Net income for the fiscal third quarter was $158 million, or 21 cents per share, in line with the average estimate of Wall Street analysts, according to Reuters Estimates. In the same period last year, Starbucks earned $145 million, or 18 cents per share.
"This is being viewed as a bit of relief given that we knew that there was some pressure on the top line," said McAdams Wright Ragen analyst Dan Geiman, who has a "buy" rating on Starbucks shares. "The fact that they reiterated their guidance for the fiscal year was a positive as well."
Starbucks warned in June it would be "very challenging" for the company to meet the high end of its 2007 earnings forecast due to rising dairy prices and slowing sales growth in its U.S. business.

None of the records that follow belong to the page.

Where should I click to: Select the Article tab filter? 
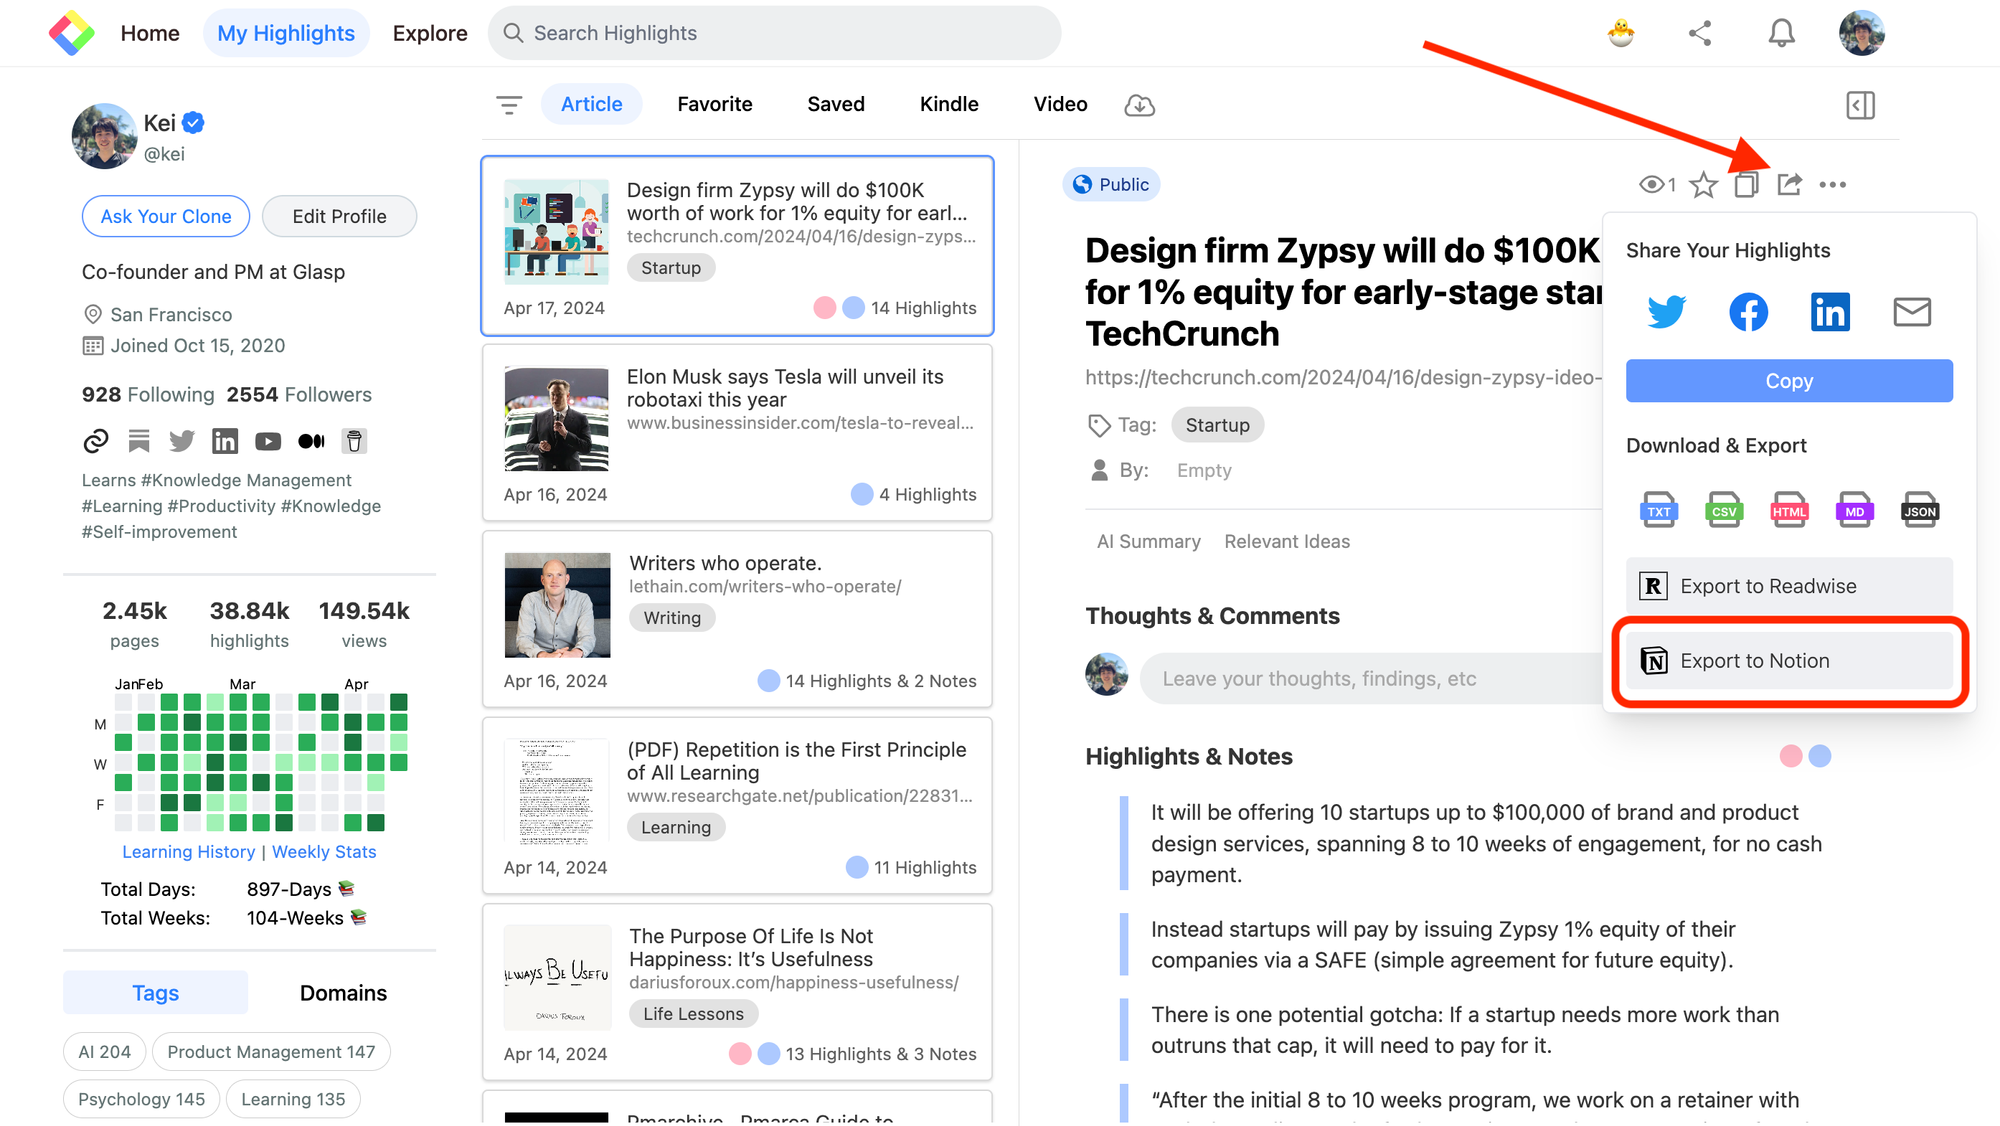591,103
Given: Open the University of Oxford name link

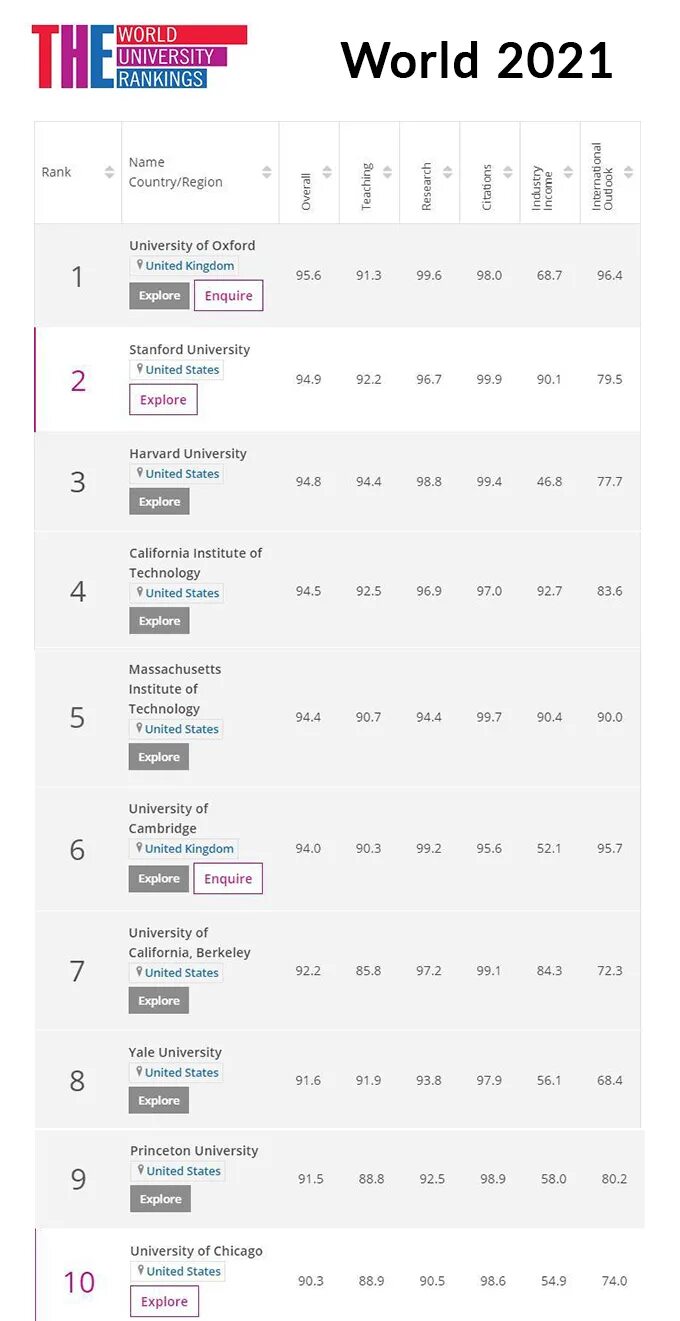Looking at the screenshot, I should [x=192, y=245].
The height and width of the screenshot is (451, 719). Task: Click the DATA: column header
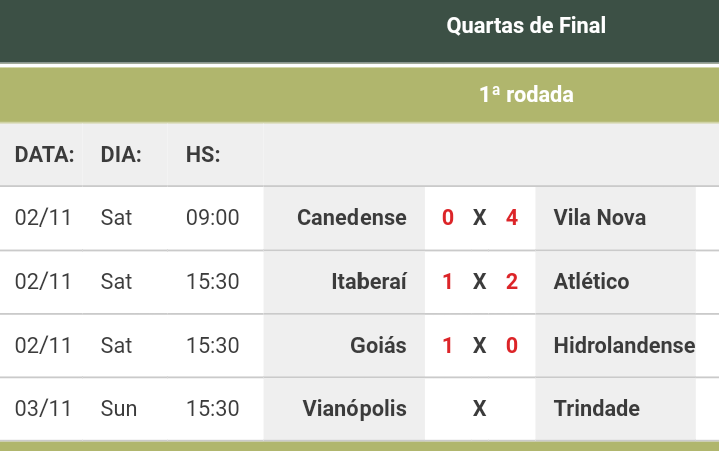click(x=44, y=154)
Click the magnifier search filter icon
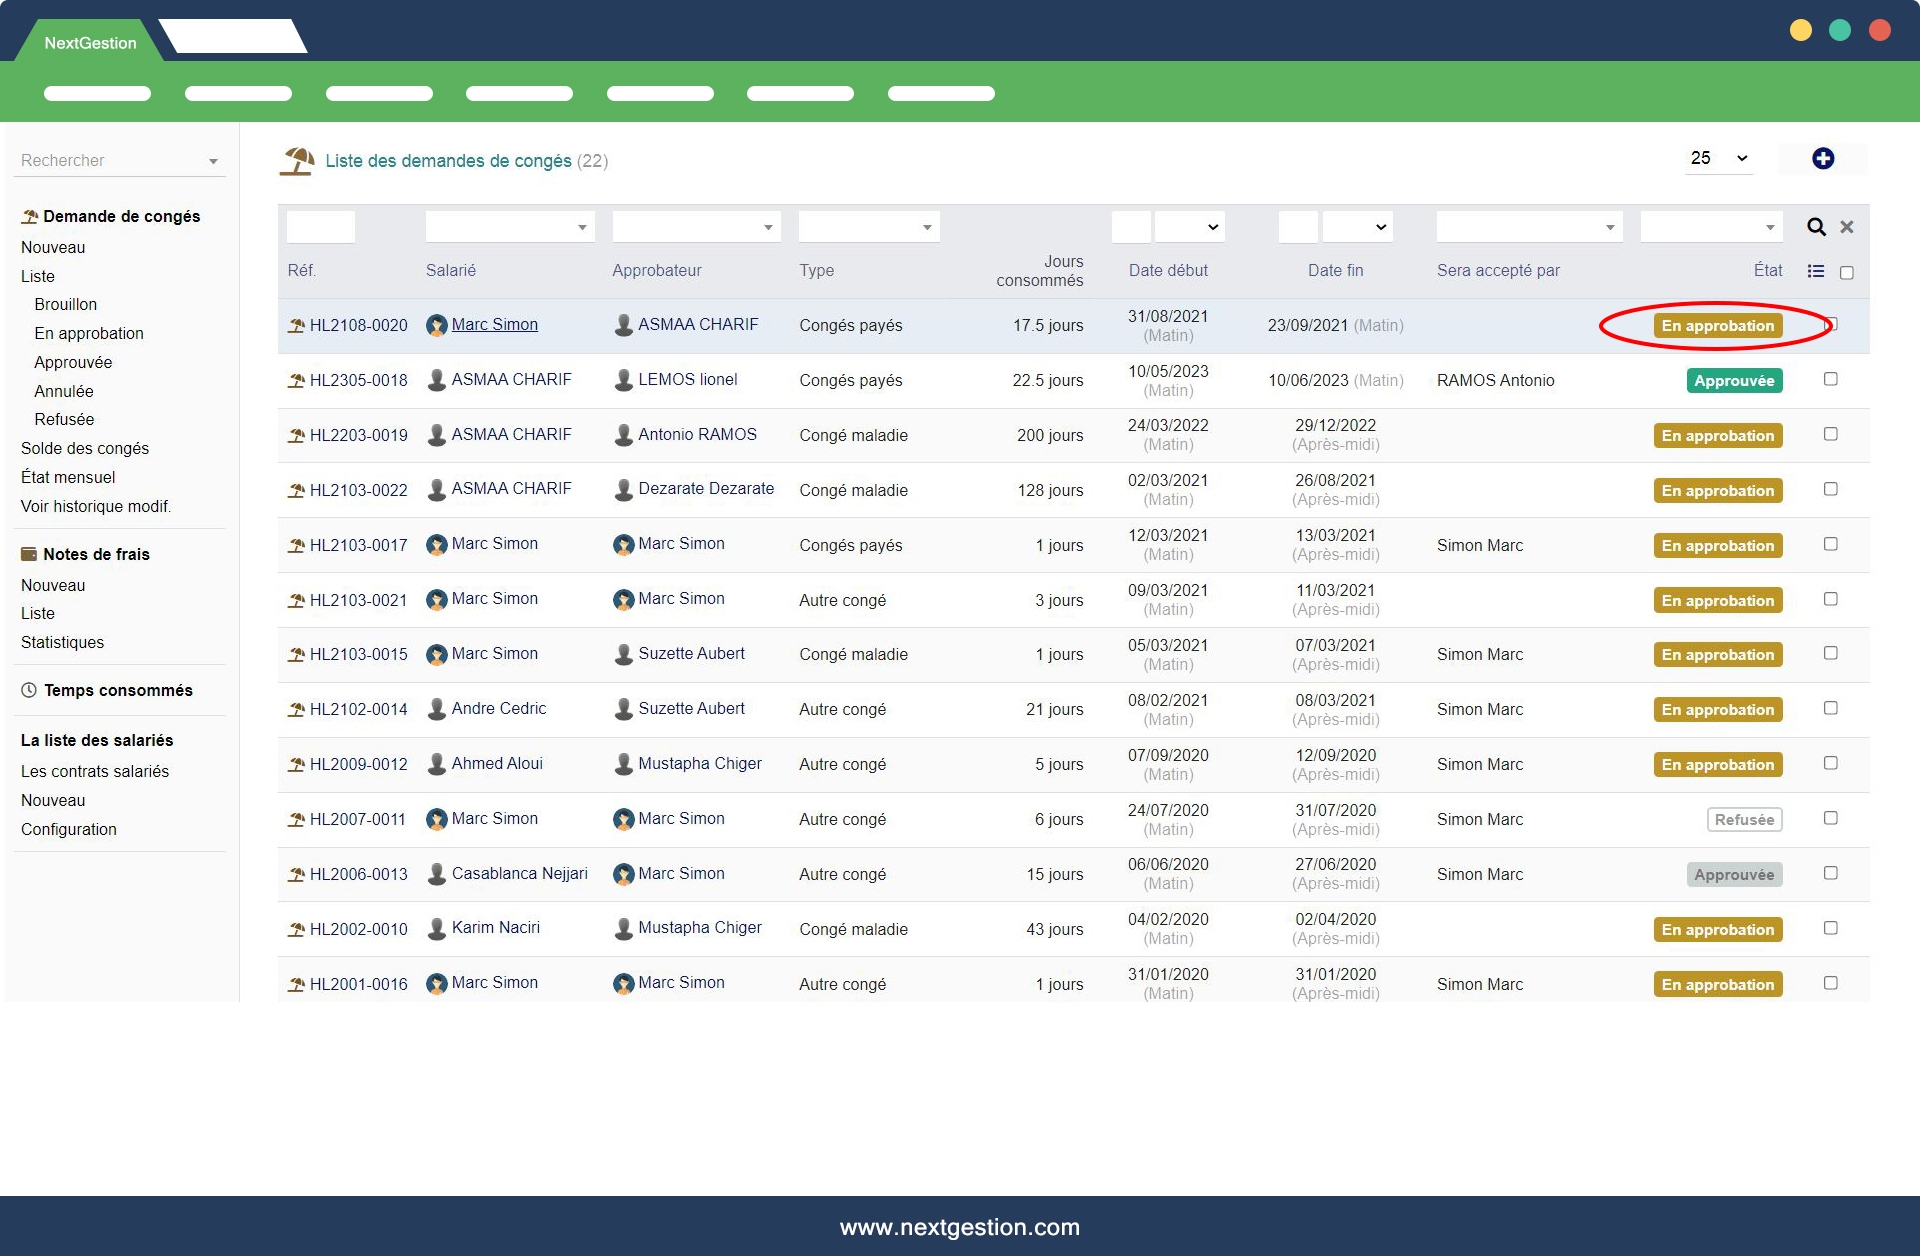 [x=1816, y=227]
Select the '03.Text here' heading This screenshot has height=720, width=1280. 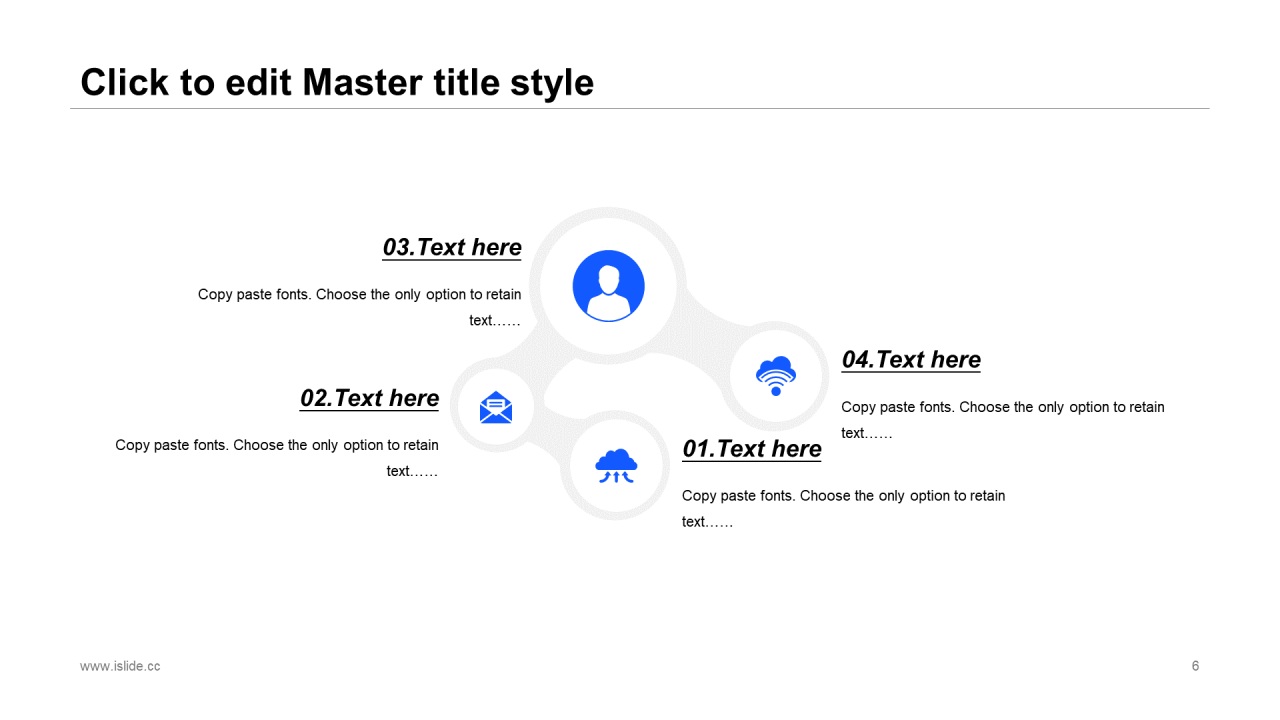(x=452, y=247)
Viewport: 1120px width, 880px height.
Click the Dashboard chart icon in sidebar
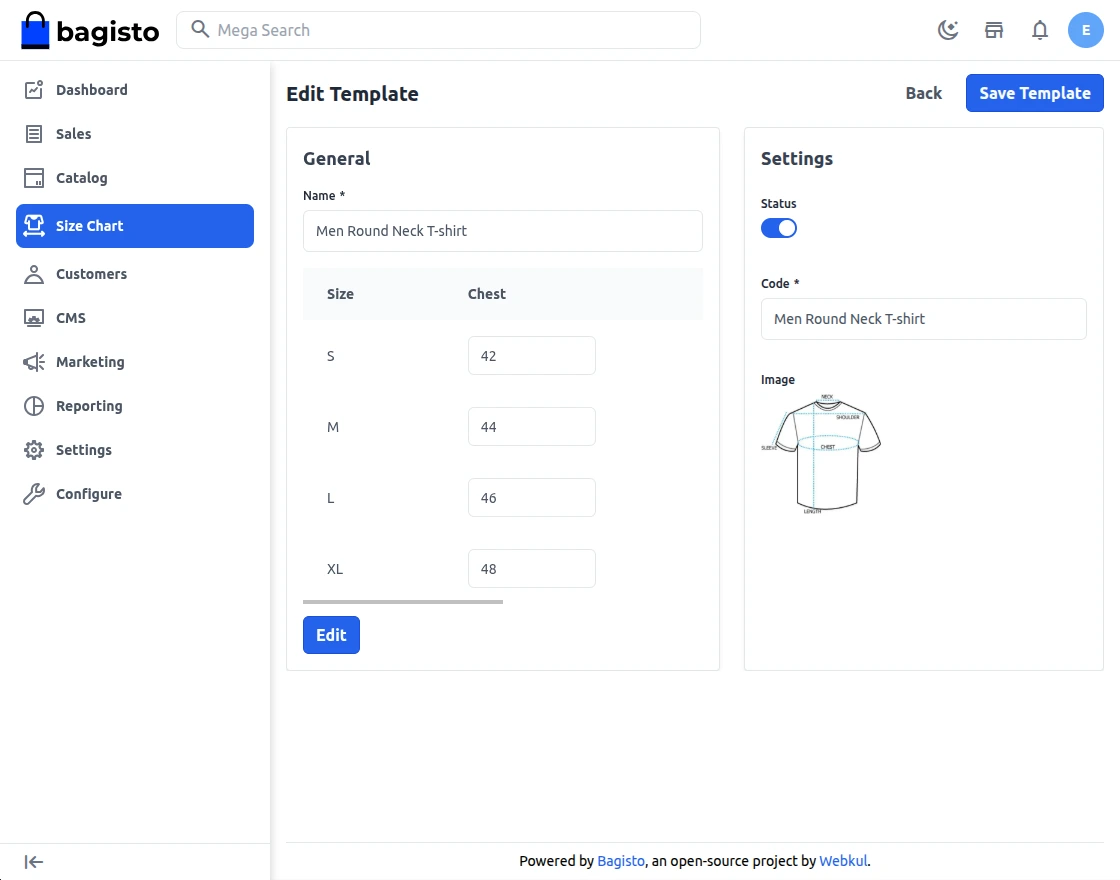(x=34, y=90)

It repeated that warning on Wednesday, but stood by the outlook.
Third-quarter revenue rose 20% to $2.4 billion.
Analysts had been expecting revenue of $2.39 billion, according to Reuters Estimates.
Sales at coffee shops open at least 13 months, a key retail measure known as same-store sales, rose 4%. Customer transactions increased 1 percent, while the average value per transaction was up 3%.
Chief Executive Jim Donald said in an interview that "a lot of things" kept customer transaction growth small, including new stores taking business from older ones and weakened consumer spending.
"Maybe people aren't going four times a week," he said. "Maybe it's three times a week."
Standing Out From The Pack
Starbucks' shares have been battered this year due to investor concerns about slowing U.S. growth, higher costs and increased competition from fast-food rivals such as McDonald's and Dunkin' Donuts.
On a conference call with investors, executives said Starbucks would combat slowing traffic and increased competition with renewed efforts to differentiate its products and customers' experience.
"As long as we can differentiate ourselves from all others, we will continue to be the leader. We have no intention whatsoever of giving up that leadership position," Chairman Howard Schultz said.
Also in the quarter, Starbucks' operating margins fell to 10.4% of net revenue from 10.9% a year ago due to higher dairy and rent costs.
To help offset rising costs, Starbucks earlier this week raised prices on coffee and other drinks by an average of 9 cents a cup. Chief Financial Officer Michael Casey said that, while price increases have not historically affected customer traffic, this time could be different given the company last raised prices less than a year ago.
"We acknowledge the possibility that it might have a short-term negative impact on traffic," Casey said.
For the full year, Starbucks still expects to earn between 87 cents per share and 89 cents per share. Wall Street analysts, on average, are expecting earnings of 88 cents a share, according to Reuters Estimates.
The coffee chain also set a fiscal 2008 earnings per share growth target of 20% to 22% on net revenue growth of 18%. Those are lower than the company's goals in recent years of 20 to 25 percent EPS growth on revenue growth of about 20%.
"I don't expect that the bottom line growth rate, absent some transformation in the business, is going to re-accelerate up to the 25% level again," Casey said.
The company plans to open 2,600 stores in fiscal 2008, 200 more than in the current year. International expansion accounts for all of the increase.
Starbucks shares rose to $27.80 in after hours trading from a close of $27.20 on Nasdaq. The stock is down about 23 percent in 2007, compared with a 1.6% decline in the Dow Jones U.S. restaurants and bars index.